The colon samples were examined macroscopically using the grading scale by Morris et al.23 According to this scale, a score of 0 = no damage, 1 = localized hyperemia but no ulcers, 2 = linear ulcers with no significant inflammation, 3 = linear ulcer with inflammation at 1 site, 4 = ulceration and inflammation at 2 or more sites, and 5 = ulceration and inflammation at 2 or more sites or 1 major site of inflammation and ulceration extending more than 1 cm along the length of the colon. Ten animals from each group were randomly chosen for histologic examination, and the other 10 samples were preserved for biochemical examinations. For biochemistry analysis, tissues were kept at −80°C for storage or kept at −25°C and evaluated immediately for biochemical parameters. For histologic examination, tissues were fixed in 10% formalin. For biochemical measurements, the colonic samples were cleared of fecal content. Cardiac blood was drawn in a sterile fashion to determine serum total protein, albumin, and NOS levels.

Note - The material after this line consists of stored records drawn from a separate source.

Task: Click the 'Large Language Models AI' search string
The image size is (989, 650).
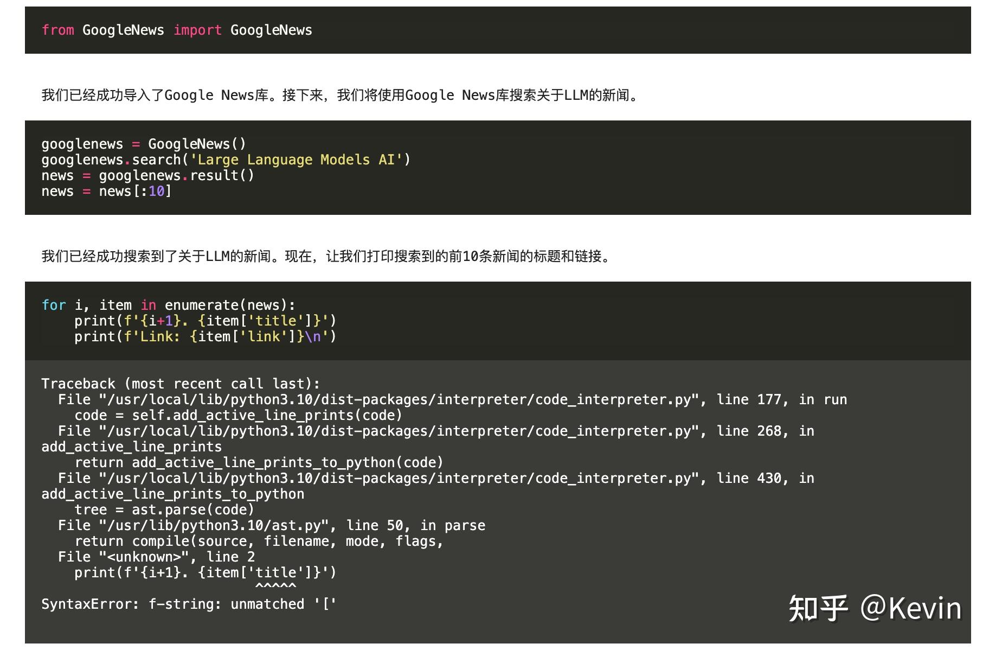Action: point(298,159)
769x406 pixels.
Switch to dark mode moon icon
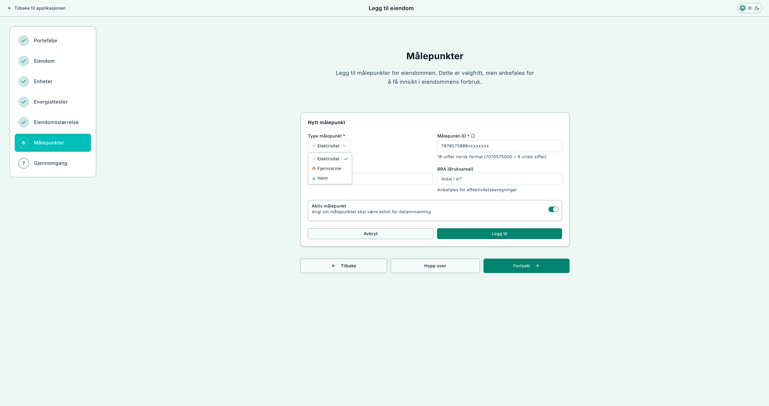click(x=757, y=8)
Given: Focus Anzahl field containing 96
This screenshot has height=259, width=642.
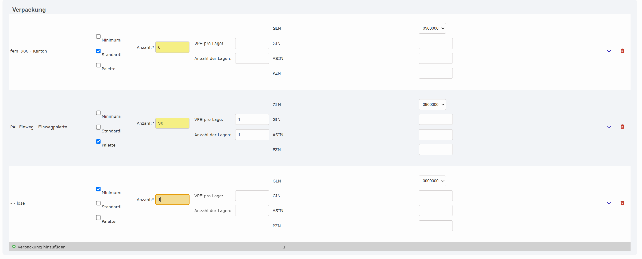Looking at the screenshot, I should click(x=172, y=123).
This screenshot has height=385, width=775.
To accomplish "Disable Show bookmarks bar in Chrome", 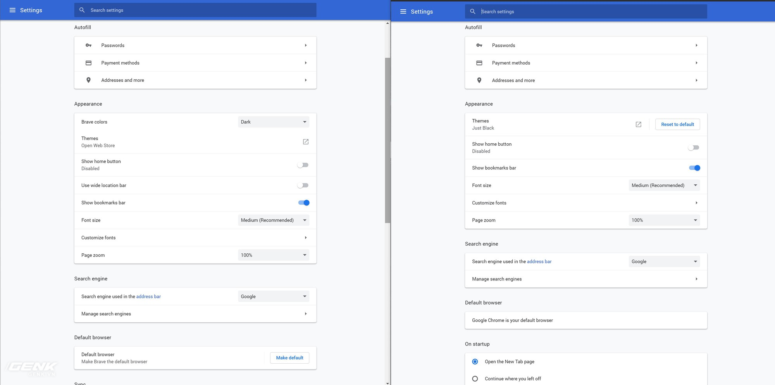I will point(694,168).
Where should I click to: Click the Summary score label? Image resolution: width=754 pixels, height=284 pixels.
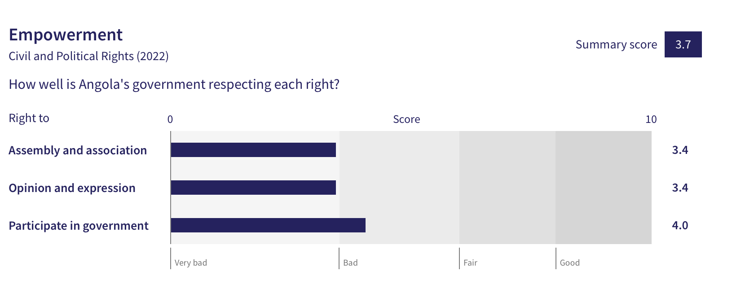(616, 44)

The dose of AA was selected on the basis of preliminary experiments showing remarkable colonic damage associated with high reproducibility and low mortality for the intrarectal application of 2 mL of 5% AA. The time point of damage evaluation (i.e., 3 days after AA administration) was chosen because maximal AA-induced inflammation has been reported in mice after 3 days.21,22 The dose of MB was selected on the basis of earlier experiments indicating the effectiveness of this concentration of MB without any toxicity.24–26
Histologic evaluations
After washing the mucosa with saline solution, mucosal injury was assessed macroscopically using the grading scale as described before. After macroscopic examination, a segment of the distal colon was fixed in 10% formalin solution. For each animal, 2 tissue samples (20 mm) were obtained and stained by hematoxylin-eosin. The tissue sections were examined by 2 pathologists. Formalin-fixed colonic samples were embedded in paraffin, and sections were stained with hematoxylin-eosin. The degree of inflammation of the colon was graded semiquantitatively from 0 to 11 according to previously established criteria.27 The semiquantitative scores were as follows: 1 (0–3) referred to loss of mucosal architecture, 2 (0–3) referred to cellular infiltration, 3 (0–3) referred to muscle thickening, 4 (0–1) referred to crypt abscess formation, and 5 (0–1) referred to goblet cell depletion.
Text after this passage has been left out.